Criteria for choosing an ECM solution

1

Ensure the solution has the scope to expand to all types of contract-even if you are only initially planning on automating one type, such as sales contracts. Start small, think big. Companies that have reported the most success are those which have started small with focused implementations covering complex spending categories like facilities or real-estate, complex service agreements, R&D contracts and intellectual property.

2

Without modifications to the source code the system should, via configuration, be flexible enough to:

● Support all your contracts and end-to-end processes be they contracts, agreements, terms and conditions, warranties, projects, deals, mortgages, loans, insurance policies, intellectual property rights, licences, leases or assignments.

● Evolve with future requirements and expand with the enterprise.

● Cope with development of new types of contracts and new regulations.

3

The repository is the key. Make sure it is comprehensive:

● You need to be able to maintain complex relationships with all your contractual counterparties-including customers, suppliers, partners, intermediaries and advisors. This means support for hierarchies of contracts with multiple dependencies and many-to-many relationships with role-based participants.

● It should store not only documents but also e-mails and comments that are important to interpret the contract (they can also be binding).

● It should provide a comprehensive audit trail.
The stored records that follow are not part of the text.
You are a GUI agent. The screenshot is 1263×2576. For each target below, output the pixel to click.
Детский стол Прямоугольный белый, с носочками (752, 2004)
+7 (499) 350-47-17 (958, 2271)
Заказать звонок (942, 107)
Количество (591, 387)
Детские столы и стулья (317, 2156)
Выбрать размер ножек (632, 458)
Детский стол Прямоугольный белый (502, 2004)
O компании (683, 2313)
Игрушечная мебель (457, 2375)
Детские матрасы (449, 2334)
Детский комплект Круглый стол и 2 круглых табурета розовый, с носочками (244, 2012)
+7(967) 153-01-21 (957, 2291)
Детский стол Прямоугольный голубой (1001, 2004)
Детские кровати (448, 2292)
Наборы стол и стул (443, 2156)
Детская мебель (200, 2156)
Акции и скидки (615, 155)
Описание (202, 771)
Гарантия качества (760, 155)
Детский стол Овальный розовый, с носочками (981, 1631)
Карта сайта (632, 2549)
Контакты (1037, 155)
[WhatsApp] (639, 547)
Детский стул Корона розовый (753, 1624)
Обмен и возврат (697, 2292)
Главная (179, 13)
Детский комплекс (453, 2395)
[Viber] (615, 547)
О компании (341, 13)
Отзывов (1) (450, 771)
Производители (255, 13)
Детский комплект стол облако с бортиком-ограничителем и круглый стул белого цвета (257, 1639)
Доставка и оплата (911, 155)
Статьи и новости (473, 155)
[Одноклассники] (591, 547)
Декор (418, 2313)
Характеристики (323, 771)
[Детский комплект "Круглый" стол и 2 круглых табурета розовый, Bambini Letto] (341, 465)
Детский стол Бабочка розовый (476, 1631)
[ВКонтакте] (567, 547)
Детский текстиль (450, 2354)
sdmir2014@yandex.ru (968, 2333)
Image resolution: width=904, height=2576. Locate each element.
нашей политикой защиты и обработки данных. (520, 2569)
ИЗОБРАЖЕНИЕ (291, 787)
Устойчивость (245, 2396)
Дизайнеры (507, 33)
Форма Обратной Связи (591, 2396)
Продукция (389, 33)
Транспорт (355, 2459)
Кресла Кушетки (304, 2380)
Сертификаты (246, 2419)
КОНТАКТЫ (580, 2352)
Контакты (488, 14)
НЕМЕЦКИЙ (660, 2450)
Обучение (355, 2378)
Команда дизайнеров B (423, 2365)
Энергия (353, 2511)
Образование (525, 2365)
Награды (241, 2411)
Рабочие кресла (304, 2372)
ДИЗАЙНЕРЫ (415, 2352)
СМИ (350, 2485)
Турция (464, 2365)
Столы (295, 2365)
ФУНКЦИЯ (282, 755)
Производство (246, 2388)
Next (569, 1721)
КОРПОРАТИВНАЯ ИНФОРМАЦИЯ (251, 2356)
● Security means being able to limit access at a contract level.

4

Ensure it can support you globally dealing in multilingual and multi-currency contracts.

5

Check it complies with corporate IT objectives such as using an open scalable Internet architecture like Microsoft.NET or J2EE.

6

Ease of use is critical. Key users such as legal and finance are not necessarily "IT-savvy." A bank we spoke to emphasised the importance of staff adoption-"people will do the easy thing". Their point was that ease of use was not just desirable but essential if the system was going to be used. They went on to explain, "of medium and low-spend contracts, only 20% make it to the [central] filing cabinet at present".

7

Ensure that the software vendor has a relevant track record of success-and is it involved in the project alongside the integrator.